What makes this worse is the degree to which this is seen, simply, as
the "stuff of comedy." Paradoxically, Wodehouse's approach
is Englishness at its most depressing.
Brief
Synopsis of the Story
Bertie
Wooster’s fat old Uncle George fancied himself in love with young
Rhoda Platt, a “lowly” waitress. Discussing possible repercussion
with Jeeves, Bertie revealed he feared the disapproval of Aunt
Agatha. When Aunt Agatha called, having heard of Uncle George’s
intentions, she demanded the affair was stopped immediately. Aunt
Agatha told Bertie to negotiate a money settlement with Rhoda and
gave him a blank cheque to go to London immediately.
In
London, confronted by Rhoda’s Aunt Maudie, he learned that her
young niece had influenza and that she was thinking over George’s
proposal. Mission unaccomplished, Bertie returned home to explain to
his furious Aunt Agatha. Then Jeeves suggested presenting Uncle
George with Rhoda’s Aunt Maudie, with her orange hair and magenta
dress, to influence him against the marriage. When the meeting took
place, it transpired the aunt was Uncle George’s barmaid, whom he
wanted to marry years before. The two met and Uncle George and Maudie
became engaged.
Bertie
discovered that Jeeves had already planned the outcome. He wanted to
help an old friend, who was in love with Rhoda. Resourceful Jeeves
had Bertie’s suitcase already packed to escape Aunt Agatha’s
wrath, and so the car was speedily prepared for a quick getaway.
Englishness
and the Snobbery of Class-Conscious Men
In
the first instance, Bertie Wooster addresses the reader as a pal,
assuming it is a “he” and not a “she.” Chattily, he says:
“Ask anyone at the Drones…” This assumes that the reader knows
that the Drones is a London gentlemen’s club, making it clear
Wodehouse is not writing for the female gender. Throughout the story,
the (male) reader is invited to share the joke. Women are referred to
continually in a patronising way, for example as “this female,”

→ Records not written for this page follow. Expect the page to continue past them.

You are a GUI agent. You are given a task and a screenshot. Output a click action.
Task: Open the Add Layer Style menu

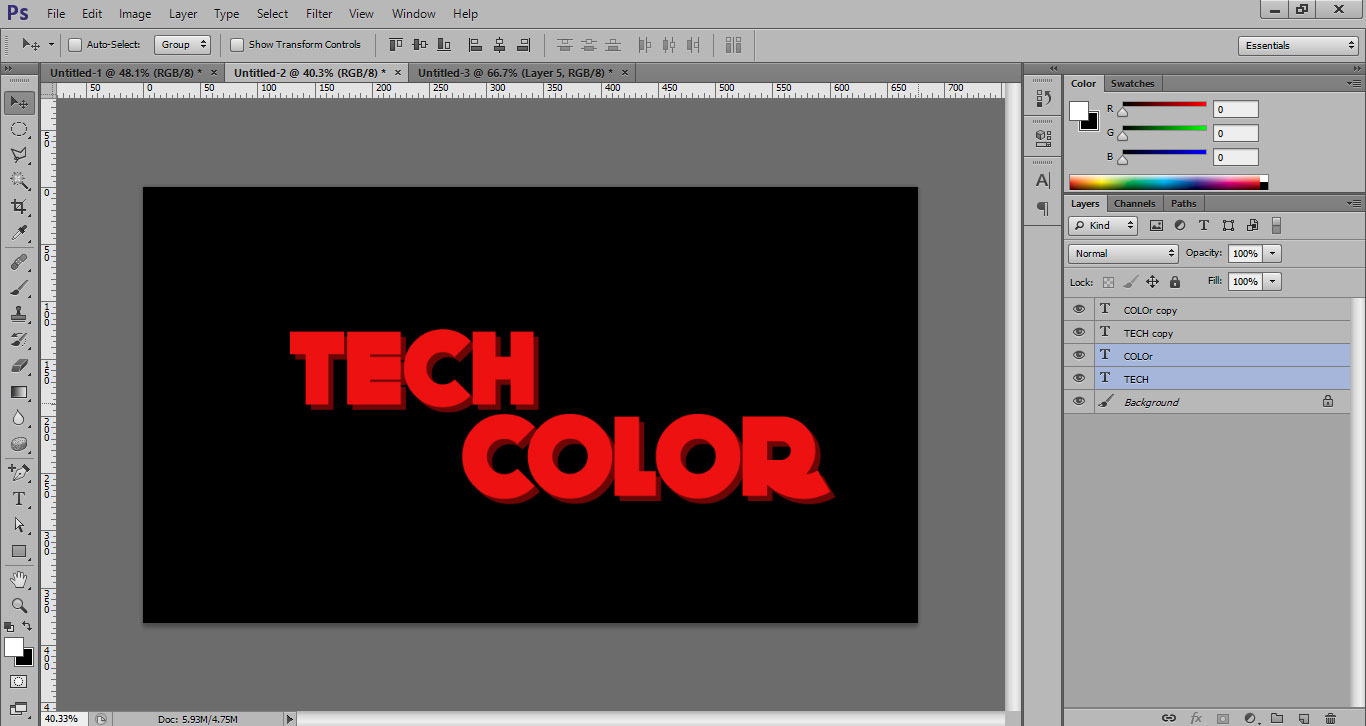tap(1197, 718)
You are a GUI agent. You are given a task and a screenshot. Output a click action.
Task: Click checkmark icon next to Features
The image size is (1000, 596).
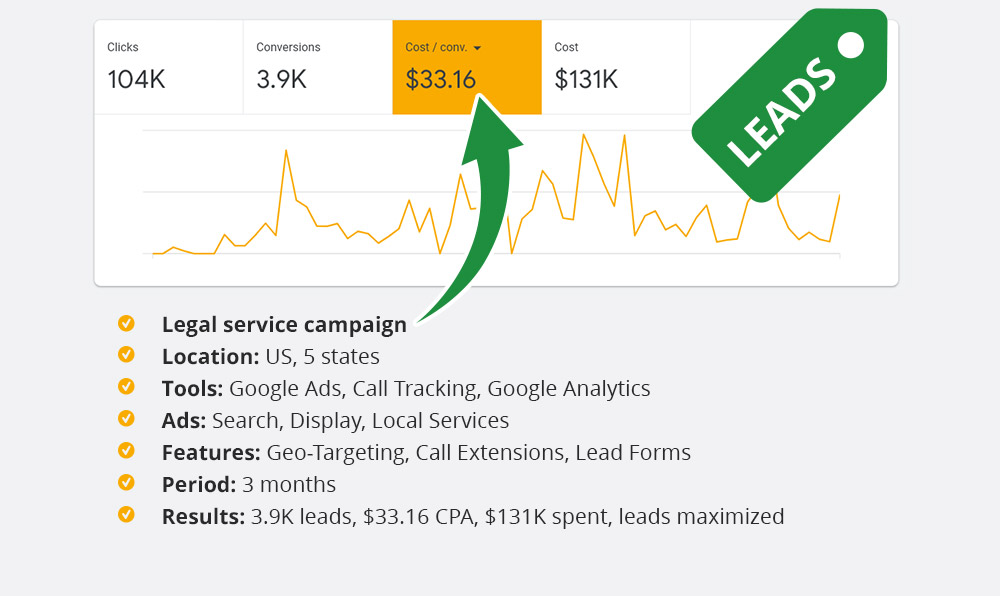[x=126, y=451]
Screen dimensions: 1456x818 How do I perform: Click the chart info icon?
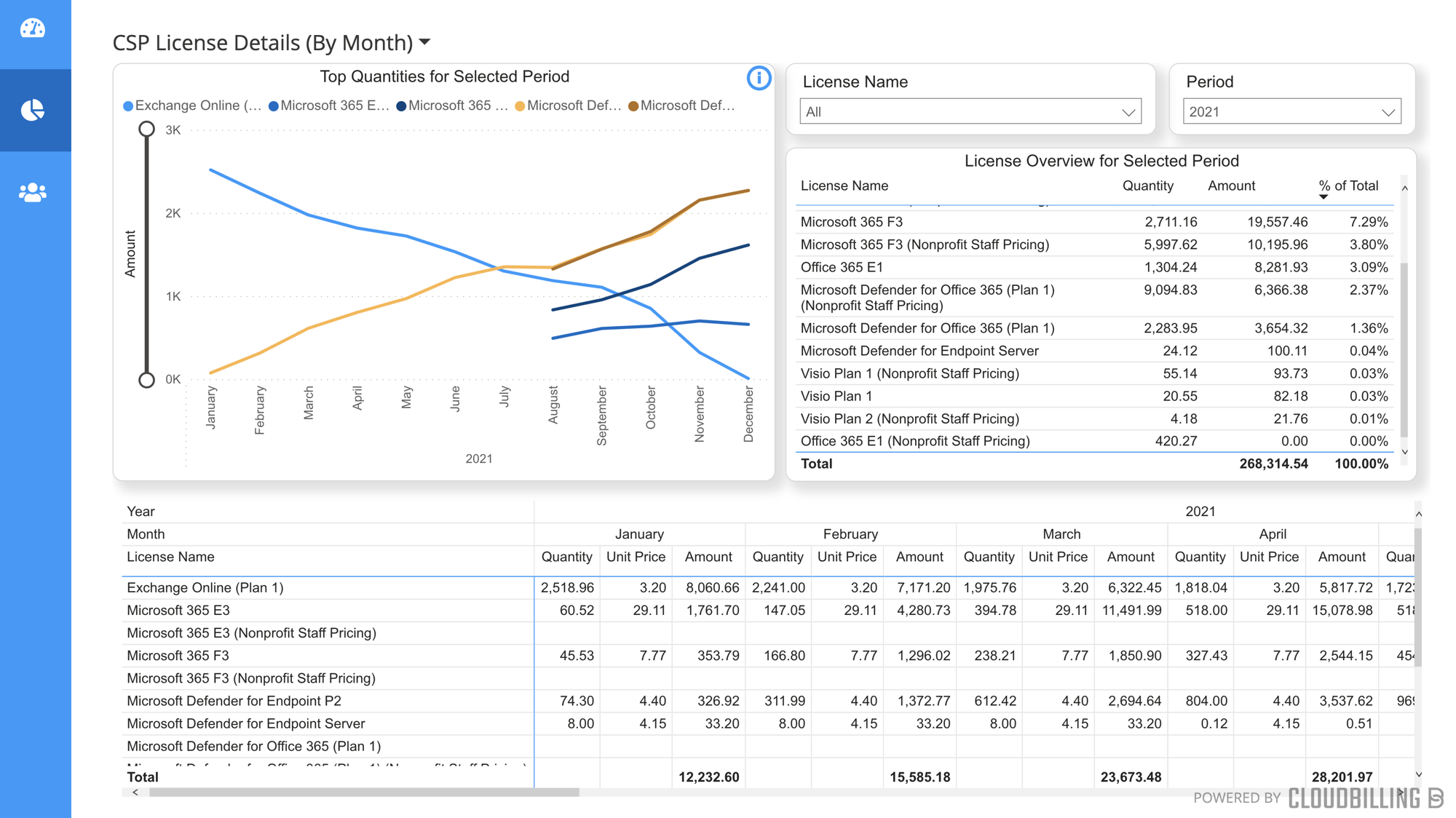click(x=759, y=78)
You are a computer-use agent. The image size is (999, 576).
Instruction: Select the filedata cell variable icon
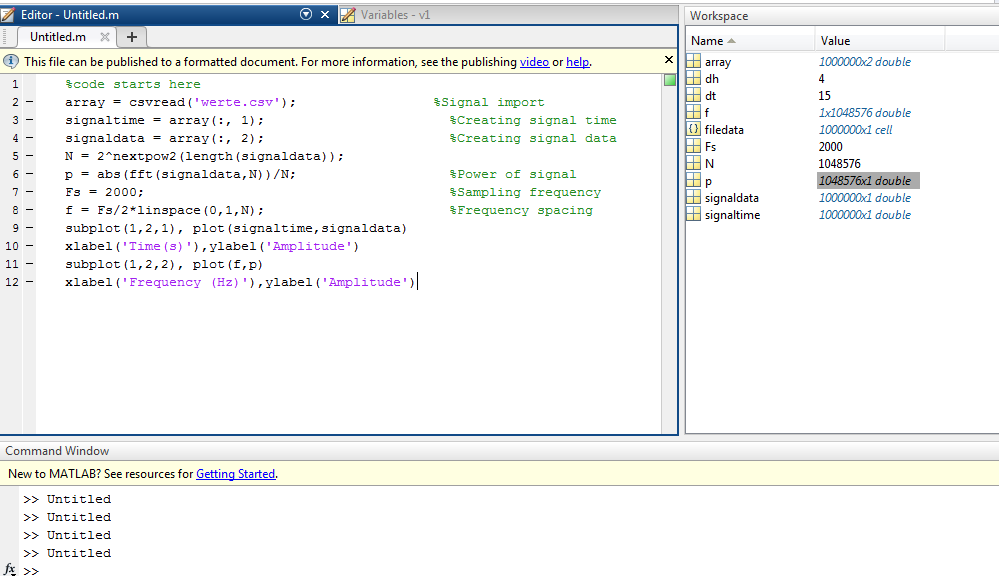click(x=694, y=130)
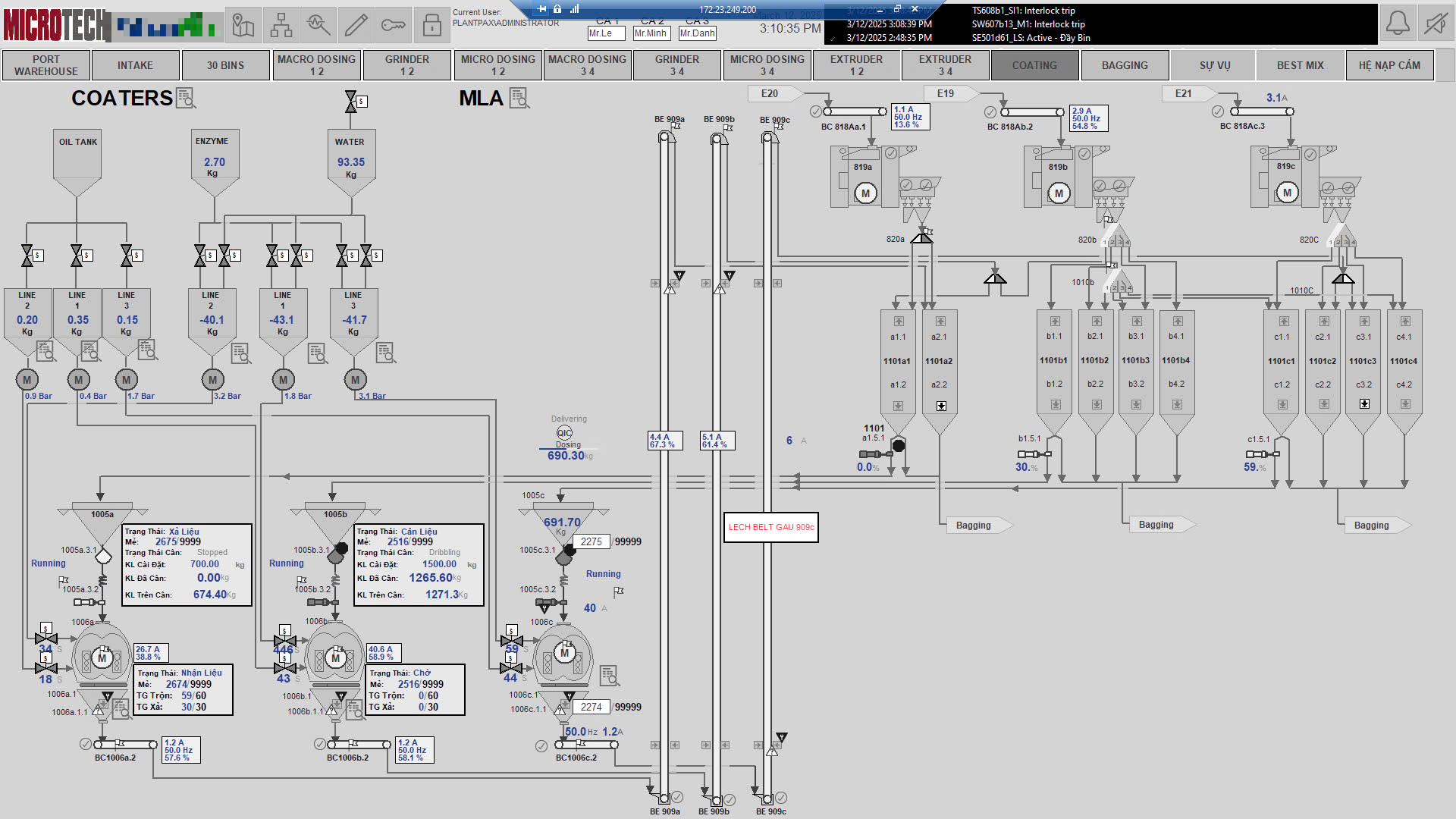
Task: Click the LECH BELT GAU 909c button
Action: tap(770, 527)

and more specifically as “the recent aunt,” and “Add the aunt.”
Even more overtly, his own Aunt Agatha is described as “The Family
Curse.”
There
are dismissive, contemptuous allusions to working-class girls,
showing stereotyping and English class-consciousness. “It is
notorious… they always endeavour to marry chorus girls,” and “his
intention of marrying some impossible girl from South Norwood.”
This latter remark was addressed to Aunt Agatha, who “…comes
sticking her oar in,” and who, on discovering her brother’s
prospective love-match is a working-class waitress, emitted: “…a
screech… like the Cornish Express.” Agatha is a caricature of an
aunt.
Need
to Exclude Women even Overcomes Class-Consciousness
Apart
from involving the reader as a fellow-victim, the men in the story
support each other, against women, even overcoming barriers of class.
Aristocratic Bertie and manservant Jeeves are united in the cause of
protecting the male sex against female idiosyncrasies. Jeeves, in
sympathy, speaks of “gentlemen… yielding to a sentimental urge,”
that he goes on to describe as “The phenomenon…” These comments
echo Bertie’s own description: “The last bloke in the world… a
victim to the divine pash.” Finally,
after Jeeves has manipulated events to his own ends and persuaded
Bertie it is all for the best, there is still the formidable Aunt
Agatha to consider. Again, aristocrat and manservant unite; the
suitcase is packed and they are: “…off over the horizon to where
men are men.” The men have successfully thwarted the schemes of
women by guile, cunning and cleverness, and they escape to avoid
retribution. On
balance, without wanting to mitigate Wodehouse’s tired and
stereotypical presentation of women, the men, in their turn, are
presented as effete and on occasion, as objects of scorn.
Sources:
“Indian
Summer of an Uncle,” Life
with Jeeves,
P.G. Wodehouse, Penguin Books, 1988.
Literature
in the Modern World,
Ed: Dennis Walder, Open University Press, 1990.